(Instructions):
1. Say whether each statement below agrees with the national living wage article. Answer yes or no for each, and quote the words of the article that decide it. (a) The national living wage will rise by 19p from April next year. (b) The Living Wage Foundation was founded by the government. (c) In his 2015 budget, George Osborne raised the rate to match the Living Wage Foundation's recommended rate.
2. Output the part of the national living wage article starting at "Speaking today, Mr" and ending at "increase by £345 next year.", copied exactly.

(Document extract):
####
Great Britain

National living wage to rise to £8.91 an hour, Rishi Sunak announces

MILLIONS of workers are set for a pay rise after Rishi Sunak confirmed the national living wage will increase to £8.91 an hour.

The Chancellor announced the wage boost as part of his Spending Review in the House of Commons this afternoon.

The national living wage is currently £8.72 an hour and will rise by 19p - an increase of 2.2% - from April next year.

The increase will also apply to those 23 and 24 year olds. Previously, the national living wage was only available to those aged 25 or above.

Announcing the increase today, the Chancellor said full-time workers above the age of 23 will see their wages rise by £345 next year.

Payslips were expected to rise from £8.72 to £9.21 in April next year, but the increase is less than expected due to the coronavirus crisis.

The Chancellor also announced:

There were fears that struggling businesses wouldn't be able to afford a bigger rise in wages, according to the Low Pay Commission.

The national minimum wage for workers below the age of 23 will also be increased from April.

People aged 21 and 22 will see their wages boosted from £8.20 to £8.36, while 18 to 20 year olds will see their pay go up from £6.45 to £6.56.

Those aged 16 and 17 will see wages increased from £4.55 to £4.62, while pay for apprentices will be £4.15 instead of £4.30.

Speaking today, Mr Sunak said: "We are accepting in full the recommendations of the Low Pay Commission to increase the National Living Wage by 2.2% to £8.91 an hour.

"A full-time worker on the National Living Wage will see their annual earnings increase by £345 next year.

"Compared to 2016 when the policy was first introduced, that’s a pay rise of over £4,000."

What is the national living wage?

The national living wage is the government's minimum rate employers are allowed to pay employees for each hour worked.

It was introduced by Tony Blair's New Labour government in 1999 and was originally called the national minimum wage.

In 2011, a campaign group called the Living Wage Foundation was founded to persuade employers to voluntarily pay what it called the national living wage.

The national living wage was an independently-calculated estimate of the rate workers needed cover their basics needs, and was higher than the national minimum wage.

In his 2015 budget, George Osborne re-branded the national minimum wage as the national living wage, though did not raise the rate to match the Living Wage Foundation's recommended rate.
####
(Extracted data):
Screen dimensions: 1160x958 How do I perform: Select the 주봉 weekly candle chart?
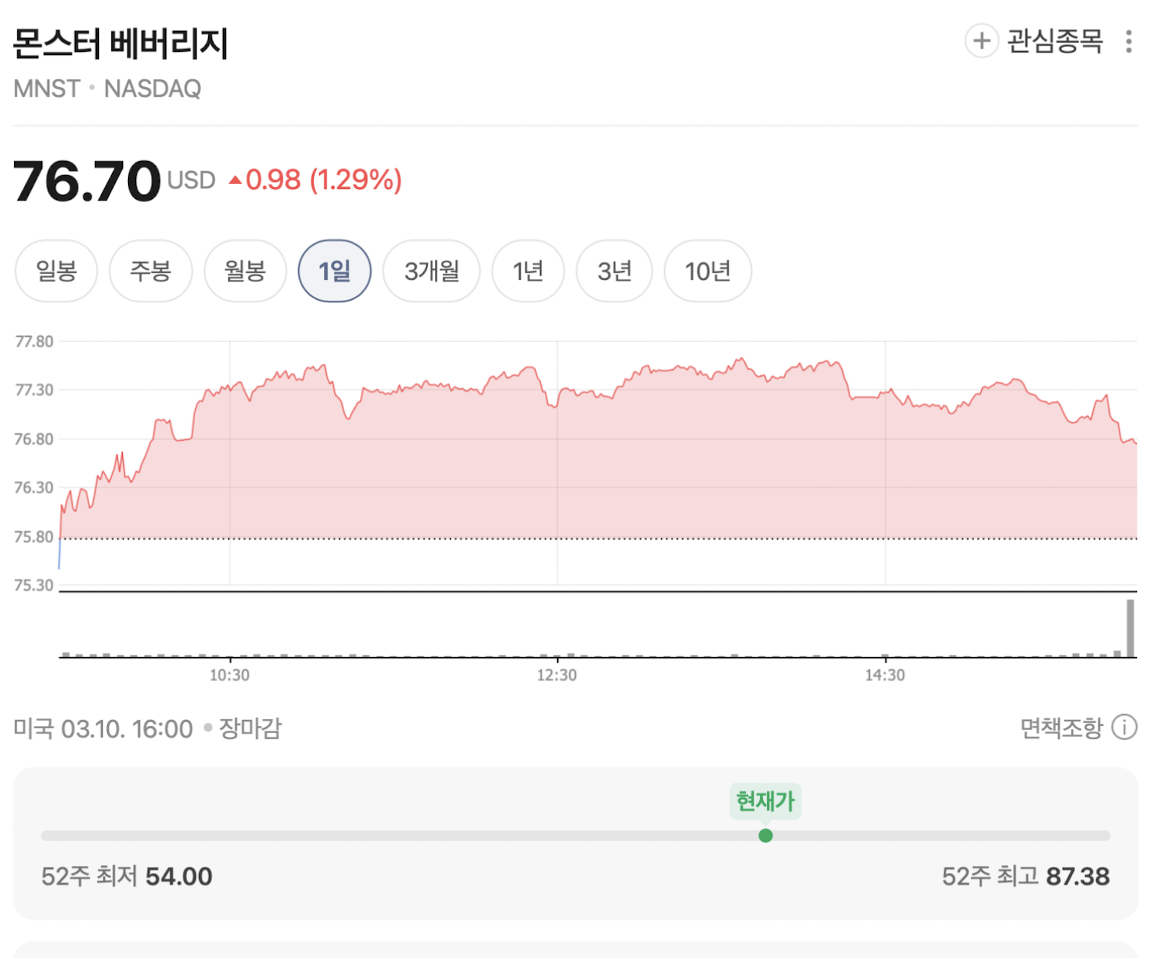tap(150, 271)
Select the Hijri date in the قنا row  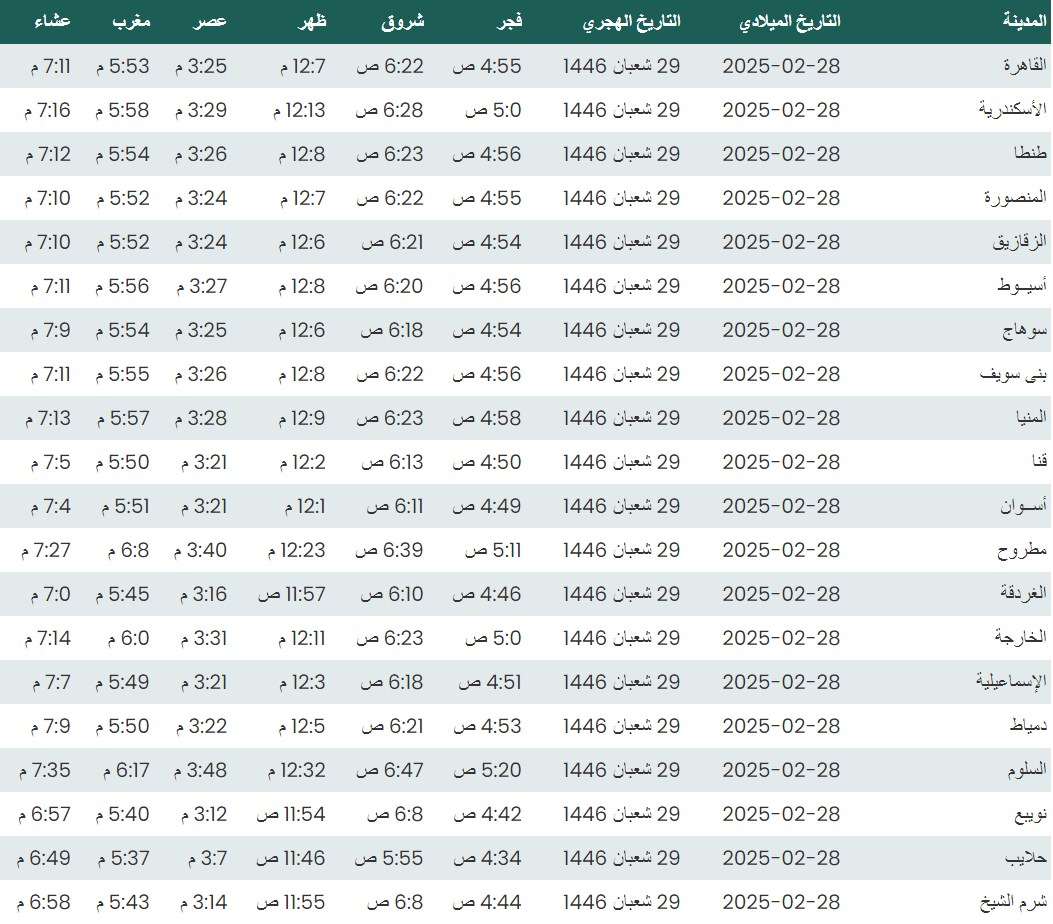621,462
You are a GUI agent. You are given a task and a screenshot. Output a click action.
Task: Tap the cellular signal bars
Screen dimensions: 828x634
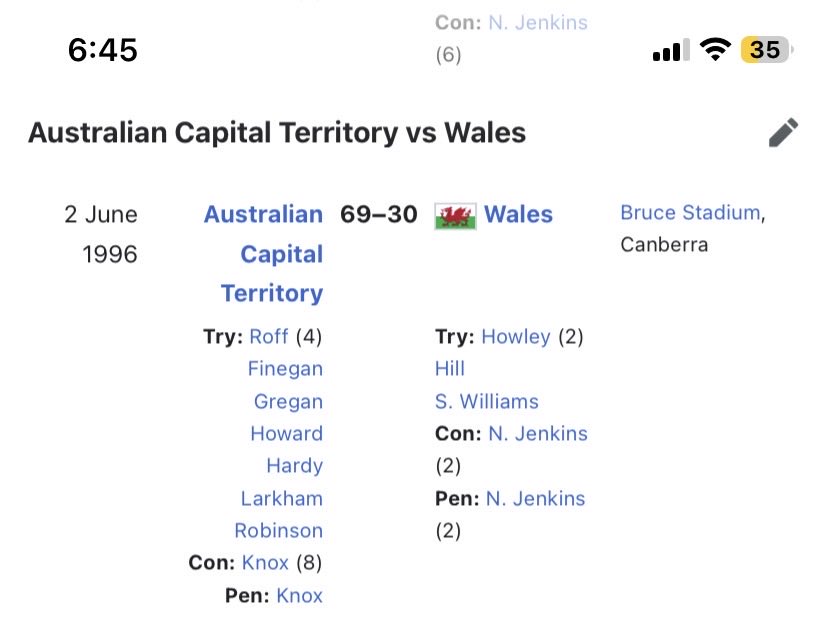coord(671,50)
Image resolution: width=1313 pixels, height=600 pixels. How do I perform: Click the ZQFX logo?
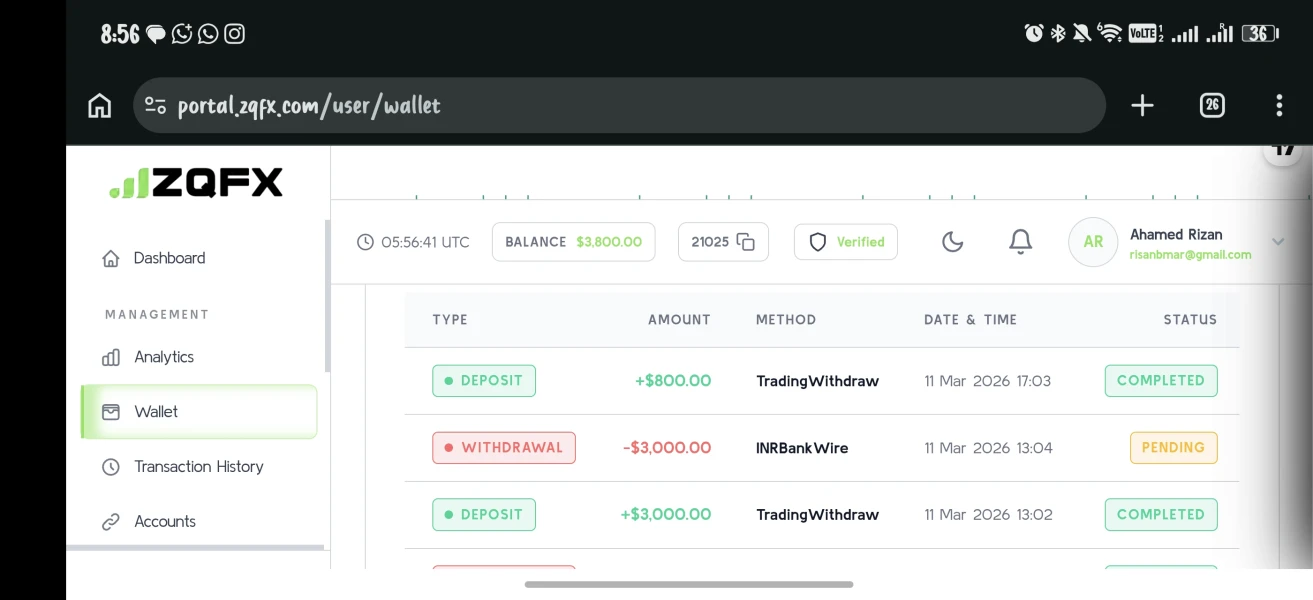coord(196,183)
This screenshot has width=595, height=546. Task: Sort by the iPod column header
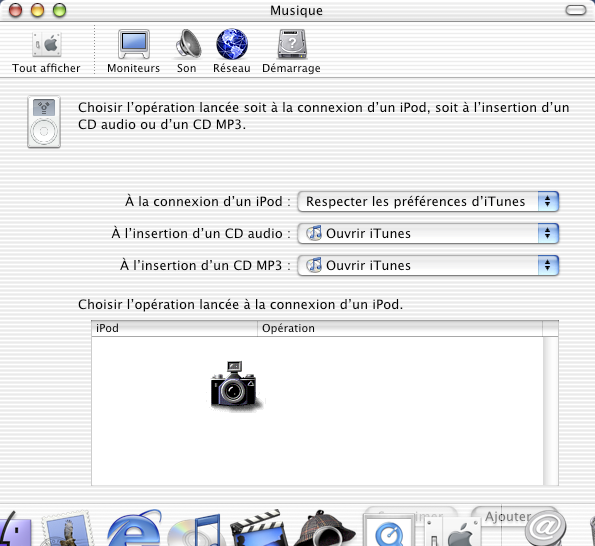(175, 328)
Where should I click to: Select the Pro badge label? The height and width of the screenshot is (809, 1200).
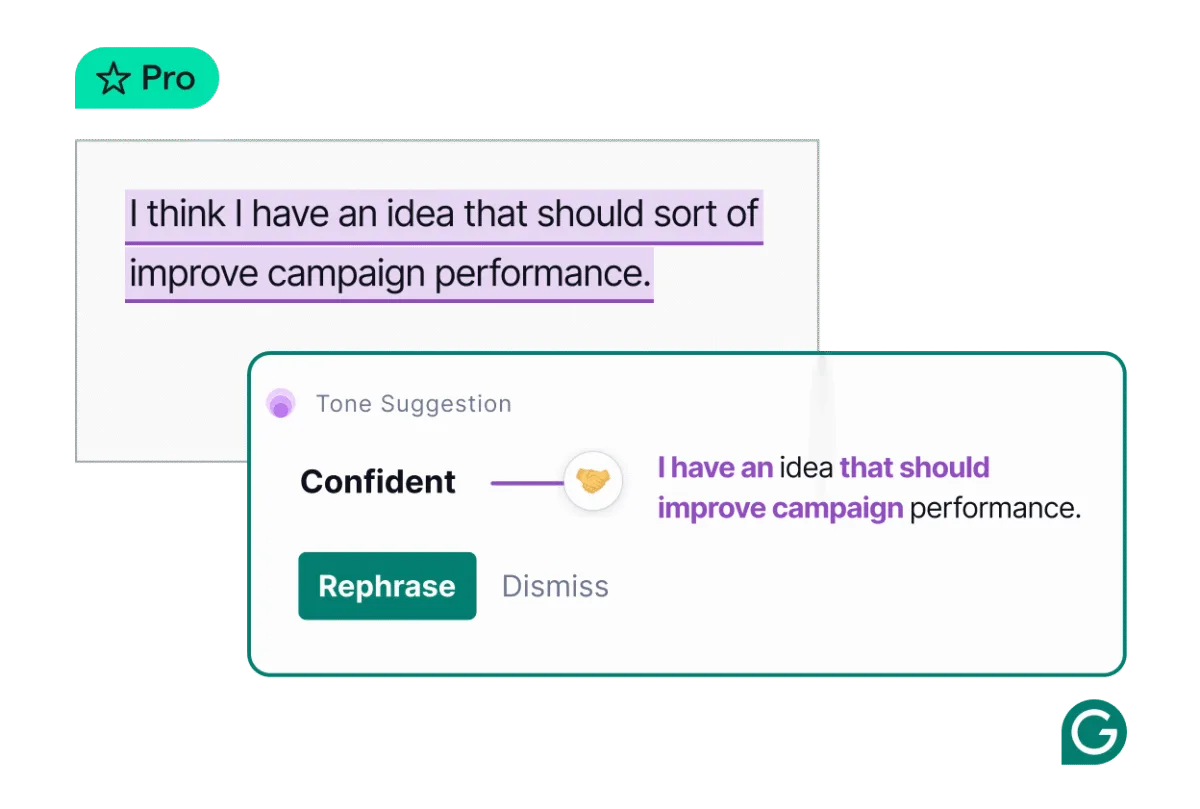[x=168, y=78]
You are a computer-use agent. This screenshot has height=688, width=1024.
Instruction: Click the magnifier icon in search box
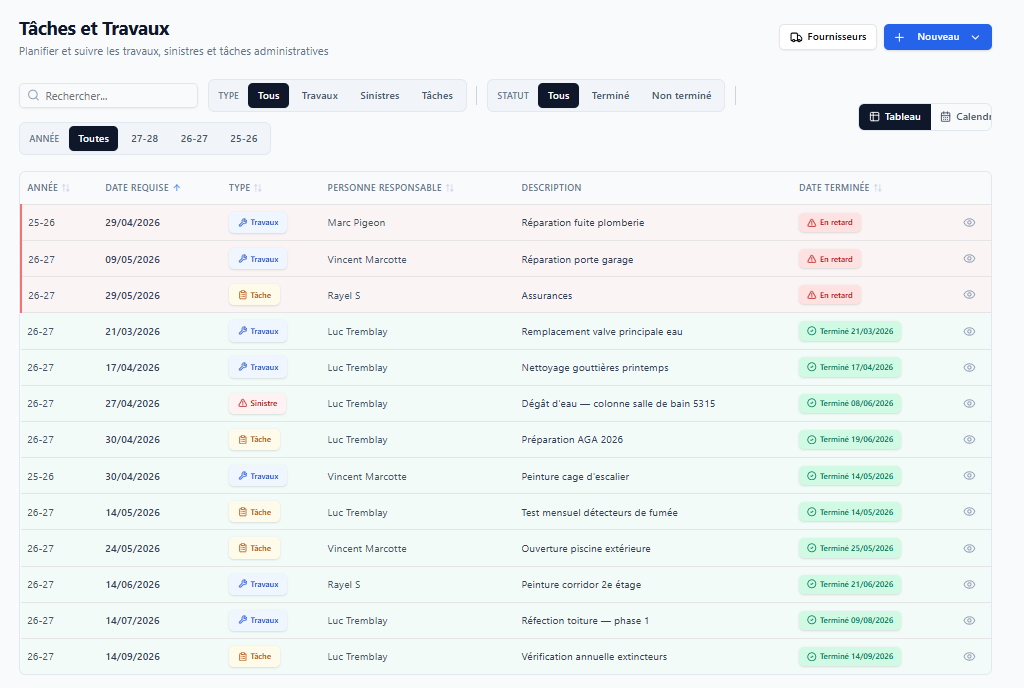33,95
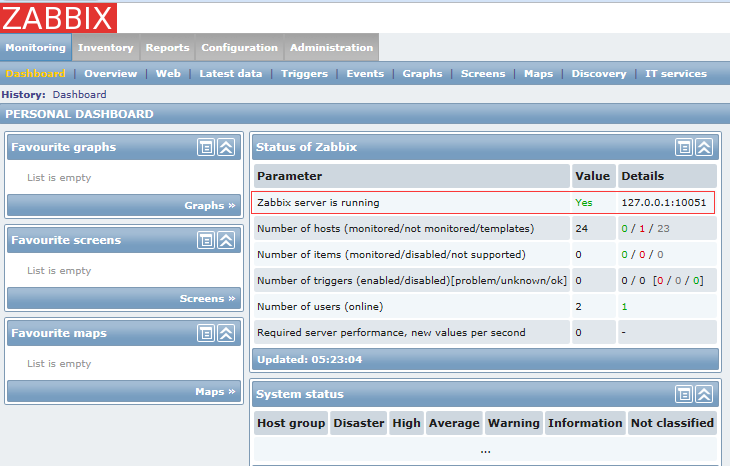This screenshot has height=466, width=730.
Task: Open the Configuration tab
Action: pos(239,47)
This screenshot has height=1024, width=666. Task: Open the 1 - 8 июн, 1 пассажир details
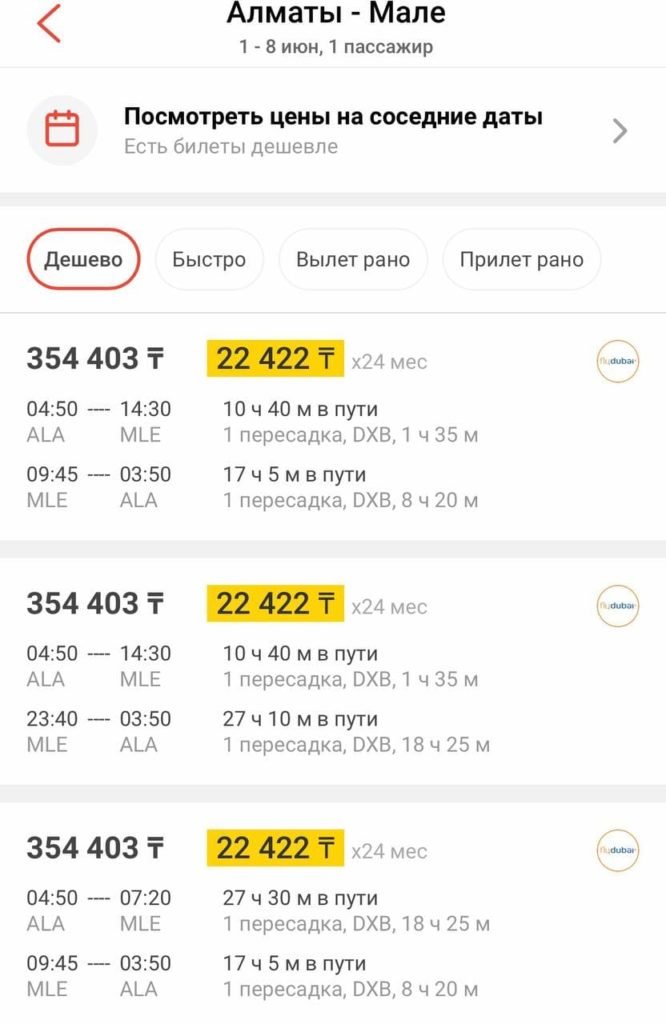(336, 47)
####
(Solution set):
1.
(a) Yes: "will rise by 19p"
(b) No: "a campaign group called the Living Wage Foundation"
(c) No: "did not raise the rate to match the Living Wage Foundation's recommended rate"

2.
Speaking today, Mr Sunak said: "We are accepting in full the recommendations of the Low Pay Commission to increase the National Living Wage by 2.2% to £8.91 an hour.

"A full-time worker on the National Living Wage will see their annual earnings increase by £345 next year.